Tic-tac-toe draws come in three flavours:
An “arrow”:
A “scorpion”:
And finally, an “island”:
All drawing noughts-and-crosses states are rotations of these three – there’s no other way to draw. That leaves a total of $4\times3 = 12$ different states we can pick from to assign to each individual sub-grid. Since we’re picking three things from a collection of twelve, and it’s with replacement, the number of total possibilities to consider is
\[12P3 = \frac{12!}{(12-3)!} = 1,320\]Here’s some quick code to get a list of all the possible permutations using itertools
and NumPy in Python:
import numpy as np
import itertools
drawing_positions = [
np.array([["X", "O", "O"], ["O", "X", "X"], ["X", "X", "O"]]), # Island
np.array([["X", "X", "O"], ["O", "O", "X"], ["X", "O", "X"]]), # Arrow
np.array([["X", "X", "O"], ["O", "O", "X"], ["X", "X", "O"]]), # Scorpion
]
for i in range(3):
drawing_positions.append(np.rot90(drawing_positions[i]))
drawing_positions.append(np.rot90(drawing_positions[-1]))
drawing_positions.append(np.rot90(drawing_positions[-1]))
perumutations = list(itertools.permutations(drawing_positions, 3))
And finally, we can check all states like so:
count = 0
for perumutation in perumutations:
grids[0] = perumutations[0][0].flatten() # flatten() is needed because we're using a 1D array for each grid,
grids[1] = perumutations[1][0].flatten() # but numpy needs a 2D array for np.rot90() to work as we want it to.
grids[2] = perumutations[2][0].flatten()
if not is_winner():
count += 1
print(count)
# Outputs: 0
So there’s no winning combinations! Hence a draw is not possible.
Conclusion
So that’s it – you can never draw in 3D noughts and crosses.

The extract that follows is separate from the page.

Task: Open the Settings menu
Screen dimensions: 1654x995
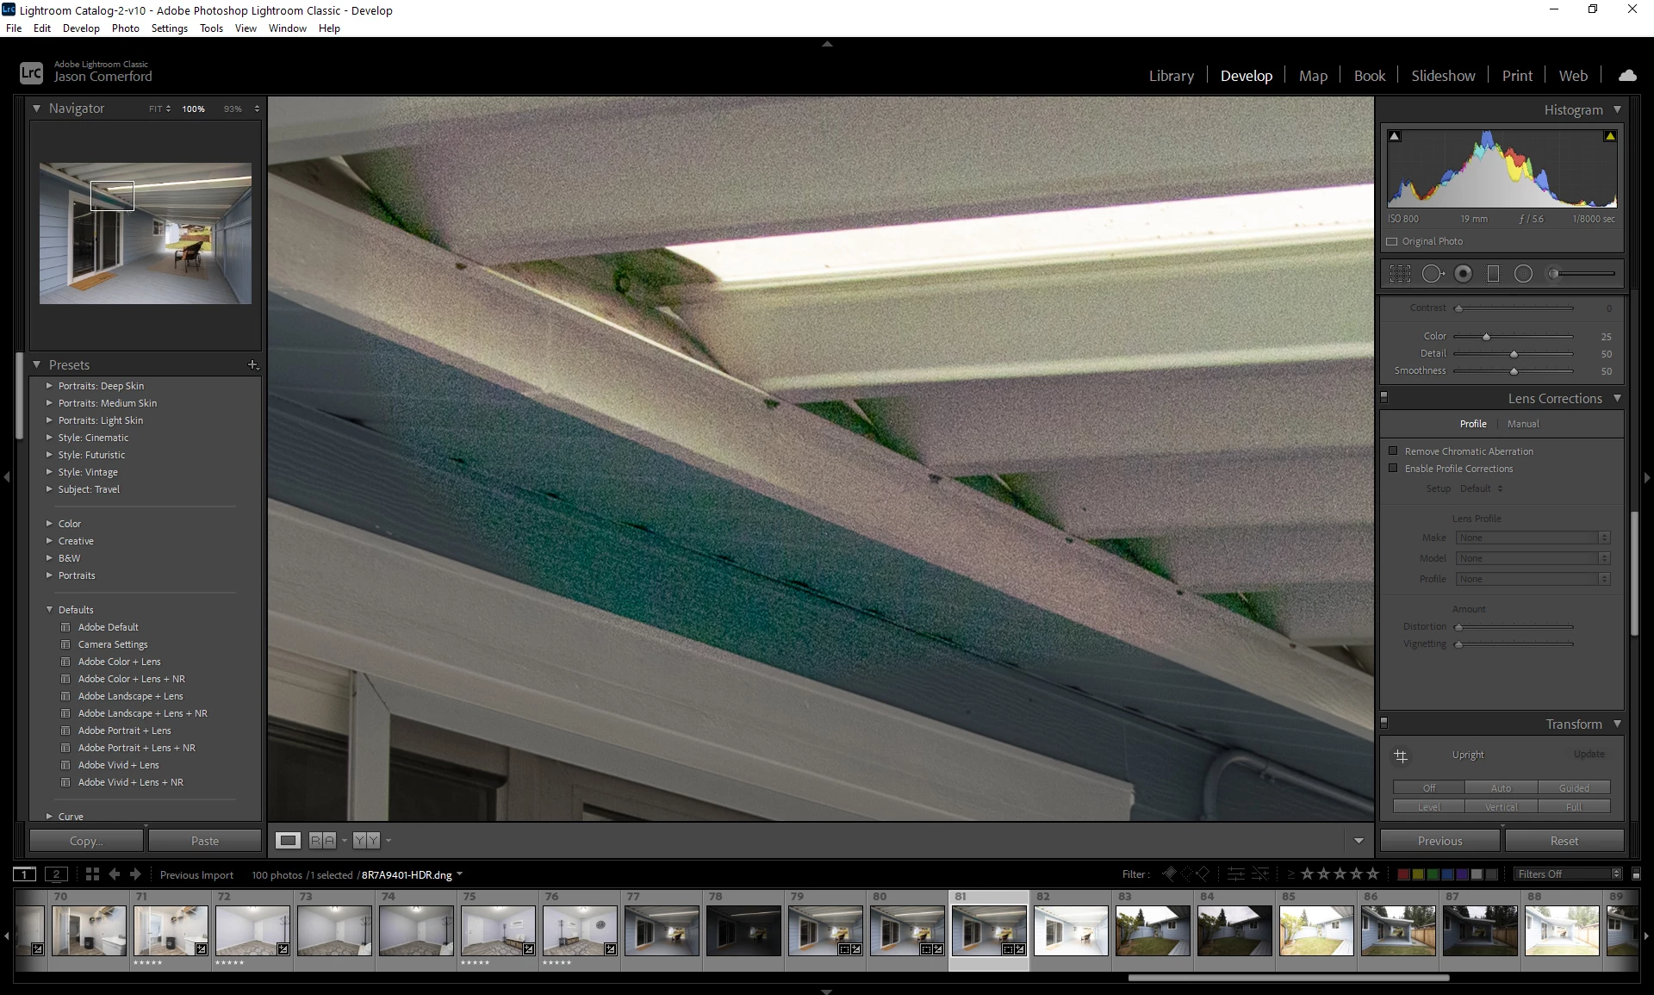Action: tap(169, 28)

There is some sense in which people wouldn’t see this as a “proof”, in the same way as people rejected a computer-assisted proof of the four colour theorem. Scott Aaronson talks about the role of computers in proof in [[Quantum Computing Since Democritus, Aaronson]]N:
“…consider the computer proof of the Four-Color Theorem, […]. That proof solved a great, century-old mathematical problem, but it did so by reducing the problem to the tedious enumeration of thousands of cases.”
“What it boils down to, I think, is that there is a sense in which the Four-Color Theorem has been proved, and there’s another sense in which many mathematicians understand proof, and those two senses aren’t the same.”
“For many mathematicians, a statement isn’t proved when a physical process ([…]) terminates saying that it’s been proved – however good the reasons might be to believe that the physical process is reliable. Rather, the statement is proved when they (the mathematicians) feel that their minds can directly perceive its truth.”
There is probably a much shorter combinatorial proof out there that doesn’t require checking all states, but I haven’t been able to think of this yet.
On the website I’ve been working on, there’s an option to “Optimise for game length” which means the AI tries to prevent anyone from winning, including itself. If you turn the depth limit up and get it to play against itself, it can get pretty close to filling up the grid without anyone winning but of course it fails in the last few moves.